On November 10, 2016, Diane Holland and the undersigned of USTelecom met with Stephanie Weiner and Lisa Hone, Senior Legal Advisor and Legal Advisor, respectively, to Chairman Wheeler; Howard Symons, FCC General Counsel; and Matt DelNero, Chief of the Wireline Competition Bureau. We discussed the possibility that the BDS Order described in the Chairman’s recent fact sheet may alter the regulatory status of transport services in addition to making changes to BDS loops or “end user channel terminations.”

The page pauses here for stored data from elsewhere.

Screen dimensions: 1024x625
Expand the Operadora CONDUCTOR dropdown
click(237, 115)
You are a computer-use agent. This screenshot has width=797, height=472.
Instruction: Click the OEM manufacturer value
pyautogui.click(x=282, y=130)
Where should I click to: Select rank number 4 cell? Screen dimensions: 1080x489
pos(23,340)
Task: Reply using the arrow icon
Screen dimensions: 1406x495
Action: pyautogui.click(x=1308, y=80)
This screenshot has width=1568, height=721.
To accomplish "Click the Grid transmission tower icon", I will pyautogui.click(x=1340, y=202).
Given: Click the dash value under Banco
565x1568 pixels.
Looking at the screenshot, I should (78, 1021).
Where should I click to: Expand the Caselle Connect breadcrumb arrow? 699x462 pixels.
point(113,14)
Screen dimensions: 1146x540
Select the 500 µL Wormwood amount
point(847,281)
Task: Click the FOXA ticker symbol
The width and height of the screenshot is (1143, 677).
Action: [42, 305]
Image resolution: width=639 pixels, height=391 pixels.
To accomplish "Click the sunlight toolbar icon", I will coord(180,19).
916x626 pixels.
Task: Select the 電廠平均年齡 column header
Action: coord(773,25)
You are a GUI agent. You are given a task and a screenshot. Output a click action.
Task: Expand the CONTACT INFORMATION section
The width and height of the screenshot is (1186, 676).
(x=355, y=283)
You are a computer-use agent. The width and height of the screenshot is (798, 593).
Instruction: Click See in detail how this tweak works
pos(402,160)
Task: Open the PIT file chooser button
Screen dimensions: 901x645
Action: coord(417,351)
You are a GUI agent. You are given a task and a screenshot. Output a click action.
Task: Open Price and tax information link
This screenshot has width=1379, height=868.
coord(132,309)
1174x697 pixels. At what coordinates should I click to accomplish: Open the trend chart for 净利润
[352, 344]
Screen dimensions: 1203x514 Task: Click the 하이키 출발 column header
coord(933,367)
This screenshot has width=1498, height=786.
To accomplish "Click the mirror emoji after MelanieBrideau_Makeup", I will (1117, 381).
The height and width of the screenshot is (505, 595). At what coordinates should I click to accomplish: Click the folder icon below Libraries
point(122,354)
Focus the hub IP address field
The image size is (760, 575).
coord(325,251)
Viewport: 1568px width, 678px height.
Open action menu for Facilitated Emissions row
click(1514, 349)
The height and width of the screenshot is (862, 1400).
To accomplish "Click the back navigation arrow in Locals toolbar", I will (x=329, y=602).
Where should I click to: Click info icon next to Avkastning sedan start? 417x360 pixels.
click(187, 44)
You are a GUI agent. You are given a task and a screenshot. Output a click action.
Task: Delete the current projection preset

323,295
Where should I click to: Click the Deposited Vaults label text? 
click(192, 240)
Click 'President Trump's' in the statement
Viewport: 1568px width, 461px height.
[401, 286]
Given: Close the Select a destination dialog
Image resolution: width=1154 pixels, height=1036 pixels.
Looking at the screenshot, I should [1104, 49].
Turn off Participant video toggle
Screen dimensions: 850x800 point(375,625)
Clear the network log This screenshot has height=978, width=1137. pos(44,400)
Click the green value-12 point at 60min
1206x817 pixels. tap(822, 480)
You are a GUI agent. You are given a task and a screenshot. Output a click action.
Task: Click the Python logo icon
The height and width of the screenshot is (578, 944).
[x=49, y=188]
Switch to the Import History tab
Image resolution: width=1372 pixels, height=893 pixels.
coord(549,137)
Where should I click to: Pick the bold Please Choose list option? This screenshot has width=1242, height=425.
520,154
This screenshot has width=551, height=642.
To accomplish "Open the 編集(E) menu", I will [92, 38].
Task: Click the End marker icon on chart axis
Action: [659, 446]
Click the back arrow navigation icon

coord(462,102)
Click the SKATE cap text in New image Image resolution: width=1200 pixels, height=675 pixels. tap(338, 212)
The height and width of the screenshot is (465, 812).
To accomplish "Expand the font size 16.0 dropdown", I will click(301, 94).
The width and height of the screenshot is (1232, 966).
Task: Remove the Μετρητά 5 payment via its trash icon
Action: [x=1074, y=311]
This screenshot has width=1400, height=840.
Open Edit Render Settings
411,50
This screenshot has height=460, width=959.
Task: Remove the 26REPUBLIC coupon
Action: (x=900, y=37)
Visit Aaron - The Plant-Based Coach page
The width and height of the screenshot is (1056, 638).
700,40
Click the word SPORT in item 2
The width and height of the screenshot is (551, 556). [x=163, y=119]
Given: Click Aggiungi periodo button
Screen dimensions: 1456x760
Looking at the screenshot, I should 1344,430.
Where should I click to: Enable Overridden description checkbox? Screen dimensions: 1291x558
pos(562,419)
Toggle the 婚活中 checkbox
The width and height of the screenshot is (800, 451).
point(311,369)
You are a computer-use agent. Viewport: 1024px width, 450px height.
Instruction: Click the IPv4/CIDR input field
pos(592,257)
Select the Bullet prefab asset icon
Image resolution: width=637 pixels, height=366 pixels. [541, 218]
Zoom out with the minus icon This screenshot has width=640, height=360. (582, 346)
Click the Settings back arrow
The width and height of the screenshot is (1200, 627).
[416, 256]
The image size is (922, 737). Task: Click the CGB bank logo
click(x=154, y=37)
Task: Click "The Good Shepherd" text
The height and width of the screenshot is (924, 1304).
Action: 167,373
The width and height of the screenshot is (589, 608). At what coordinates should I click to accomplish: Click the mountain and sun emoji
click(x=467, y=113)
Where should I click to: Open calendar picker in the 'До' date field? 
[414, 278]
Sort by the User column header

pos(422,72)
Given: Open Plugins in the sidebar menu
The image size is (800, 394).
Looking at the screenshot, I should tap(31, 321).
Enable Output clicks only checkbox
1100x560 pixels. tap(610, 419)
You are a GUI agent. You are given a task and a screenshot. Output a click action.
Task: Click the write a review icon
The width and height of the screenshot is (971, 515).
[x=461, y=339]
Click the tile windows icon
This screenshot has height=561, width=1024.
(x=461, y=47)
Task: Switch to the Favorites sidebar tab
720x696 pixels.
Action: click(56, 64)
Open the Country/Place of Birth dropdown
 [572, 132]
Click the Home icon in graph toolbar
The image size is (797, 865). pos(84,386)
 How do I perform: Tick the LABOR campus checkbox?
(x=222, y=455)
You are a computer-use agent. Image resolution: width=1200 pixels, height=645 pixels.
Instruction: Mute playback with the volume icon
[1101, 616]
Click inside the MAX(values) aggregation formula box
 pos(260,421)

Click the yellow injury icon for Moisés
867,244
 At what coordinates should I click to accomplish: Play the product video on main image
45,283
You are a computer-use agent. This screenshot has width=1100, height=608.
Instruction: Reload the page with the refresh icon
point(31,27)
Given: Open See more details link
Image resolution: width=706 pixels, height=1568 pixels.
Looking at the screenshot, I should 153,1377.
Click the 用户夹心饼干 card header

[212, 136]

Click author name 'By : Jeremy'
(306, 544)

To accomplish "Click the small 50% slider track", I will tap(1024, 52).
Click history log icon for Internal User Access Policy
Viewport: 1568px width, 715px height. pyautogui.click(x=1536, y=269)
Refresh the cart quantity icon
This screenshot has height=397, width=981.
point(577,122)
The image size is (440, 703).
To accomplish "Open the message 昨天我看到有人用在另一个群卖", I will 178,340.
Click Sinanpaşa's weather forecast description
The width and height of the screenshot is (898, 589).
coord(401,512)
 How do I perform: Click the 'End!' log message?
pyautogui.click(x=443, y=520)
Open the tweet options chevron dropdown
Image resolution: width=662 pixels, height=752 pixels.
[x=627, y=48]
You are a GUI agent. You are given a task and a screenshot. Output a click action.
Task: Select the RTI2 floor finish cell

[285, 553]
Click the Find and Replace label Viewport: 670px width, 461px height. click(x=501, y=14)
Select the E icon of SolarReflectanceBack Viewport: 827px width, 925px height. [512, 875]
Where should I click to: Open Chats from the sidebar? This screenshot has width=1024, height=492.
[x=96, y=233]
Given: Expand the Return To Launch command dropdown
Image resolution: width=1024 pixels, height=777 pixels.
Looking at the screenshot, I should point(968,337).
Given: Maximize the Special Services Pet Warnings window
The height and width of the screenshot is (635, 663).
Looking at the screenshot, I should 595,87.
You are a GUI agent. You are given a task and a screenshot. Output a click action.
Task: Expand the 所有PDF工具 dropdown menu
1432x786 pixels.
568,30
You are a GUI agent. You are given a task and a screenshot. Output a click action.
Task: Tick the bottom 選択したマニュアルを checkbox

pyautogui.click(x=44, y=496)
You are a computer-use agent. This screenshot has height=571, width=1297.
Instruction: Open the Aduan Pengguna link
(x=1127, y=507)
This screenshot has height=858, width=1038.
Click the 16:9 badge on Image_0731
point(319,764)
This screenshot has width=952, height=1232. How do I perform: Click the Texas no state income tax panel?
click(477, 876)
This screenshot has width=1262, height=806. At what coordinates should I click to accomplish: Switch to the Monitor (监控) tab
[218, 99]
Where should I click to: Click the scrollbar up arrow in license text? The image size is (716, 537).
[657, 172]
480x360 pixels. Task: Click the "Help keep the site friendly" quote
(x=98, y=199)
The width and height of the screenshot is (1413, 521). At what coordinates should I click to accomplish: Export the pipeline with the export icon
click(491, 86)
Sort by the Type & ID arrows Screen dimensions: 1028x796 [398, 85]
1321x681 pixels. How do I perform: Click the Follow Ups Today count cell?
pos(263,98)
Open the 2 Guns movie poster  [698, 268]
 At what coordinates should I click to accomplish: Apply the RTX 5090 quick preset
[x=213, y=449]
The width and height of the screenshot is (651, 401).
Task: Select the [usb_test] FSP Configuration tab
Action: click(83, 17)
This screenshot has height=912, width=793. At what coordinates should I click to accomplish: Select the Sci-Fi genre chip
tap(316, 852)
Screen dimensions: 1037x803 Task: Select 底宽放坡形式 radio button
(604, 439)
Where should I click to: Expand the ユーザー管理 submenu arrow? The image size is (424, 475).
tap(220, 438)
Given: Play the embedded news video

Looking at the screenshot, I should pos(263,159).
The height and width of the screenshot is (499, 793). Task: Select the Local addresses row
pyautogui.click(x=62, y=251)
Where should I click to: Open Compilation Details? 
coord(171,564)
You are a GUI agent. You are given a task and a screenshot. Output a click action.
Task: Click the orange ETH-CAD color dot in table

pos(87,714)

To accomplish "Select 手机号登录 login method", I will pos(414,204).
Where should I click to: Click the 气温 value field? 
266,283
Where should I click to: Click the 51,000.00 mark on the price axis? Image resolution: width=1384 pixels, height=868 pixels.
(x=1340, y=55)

We began by noting that the pricing flexibility framework that is being reexamined in this proceeding has always divided those services. Section 69.711 defines “channel terminations between LEC end offices and customer locations” and creates tests for pricing flexibility for those services. Section 69.709 defines with “dedicated transport and [other services]” and creates different tests for pricing flexibility for those services. Notably, dedicated and other services include “entrance facilities,” which are connections between carrier networks. As long ago as its 2005 UNE Order, the Commission found entrance facilities were competitive, concluding that “competing carriers are not impaired without access to entrance facilities connecting an incumbent LEC’s network with a competitive LEC’s network in any instance.”
Different amounts of flexibility have been granted to the two groups of services under the separate tests. Pricing flexibility for transport and other services is much broader than for loops, with about 15,000 wire centers having received Phase II relief for transport and other services. BDS circuits that combine both of these services are priced by adding up the separately tariffed rate elements. Such a circuit may include an end user channel termination subject to price caps, Phase I or Phase II treatment and, similarly, associated transport or other service falling into any of those categories. To the extent that end user channel terminations in some geographic areas would be brought back under price caps, those services (and the demand for them) could be re-incorporated in the tariff process separately from transport and other services given their separate treatment under the current Commission rules.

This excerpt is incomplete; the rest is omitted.